--- start of EXTRACTED MATERIAL ---

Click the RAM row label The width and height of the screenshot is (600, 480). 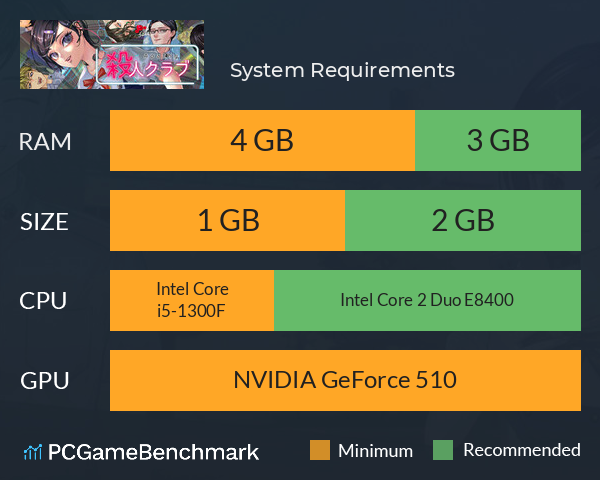pos(45,142)
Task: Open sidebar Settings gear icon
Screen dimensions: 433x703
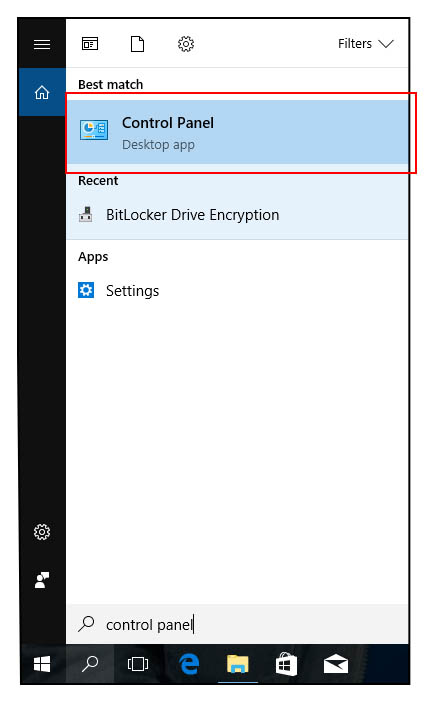Action: click(42, 532)
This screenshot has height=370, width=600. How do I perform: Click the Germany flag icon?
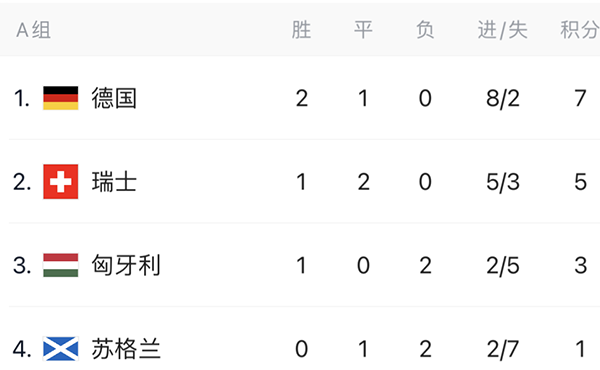click(x=60, y=98)
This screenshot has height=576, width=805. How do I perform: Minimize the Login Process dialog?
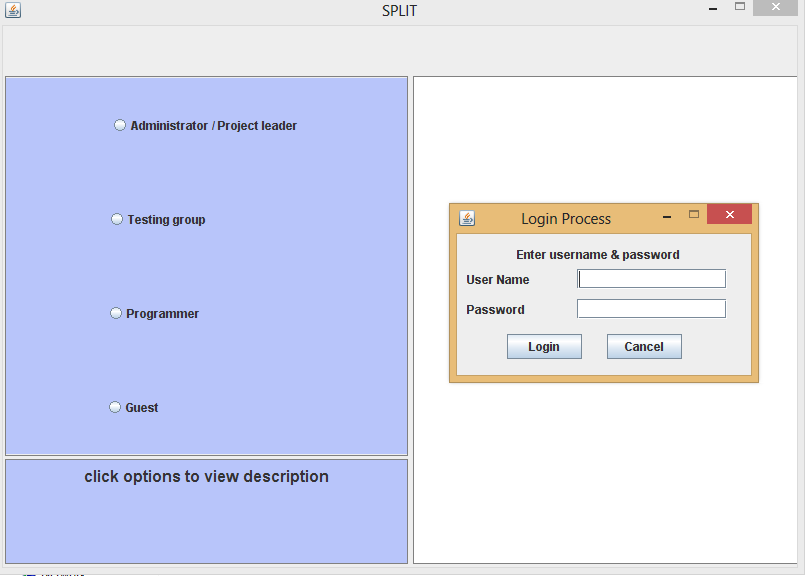666,214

--- end of EXTRACTED MATERIAL ---

* **TASK PROMPT**
Rewrite the listing from the line with "Task: Open sidebar Settings gear icon" through the end, replacing "How do I perform" with "How can I carry out" and changing nothing else. Leave out the pictures.

* **RESULT FOR THIS EXERCISE**
Task: Open sidebar Settings gear icon
Screen dimensions: 433x703
Action: click(42, 532)
This screenshot has height=370, width=600. How can I carry out: Click the Germany flag icon?
click(x=60, y=98)
This screenshot has height=576, width=805. How can I carry out: Minimize the Login Process dialog?
666,214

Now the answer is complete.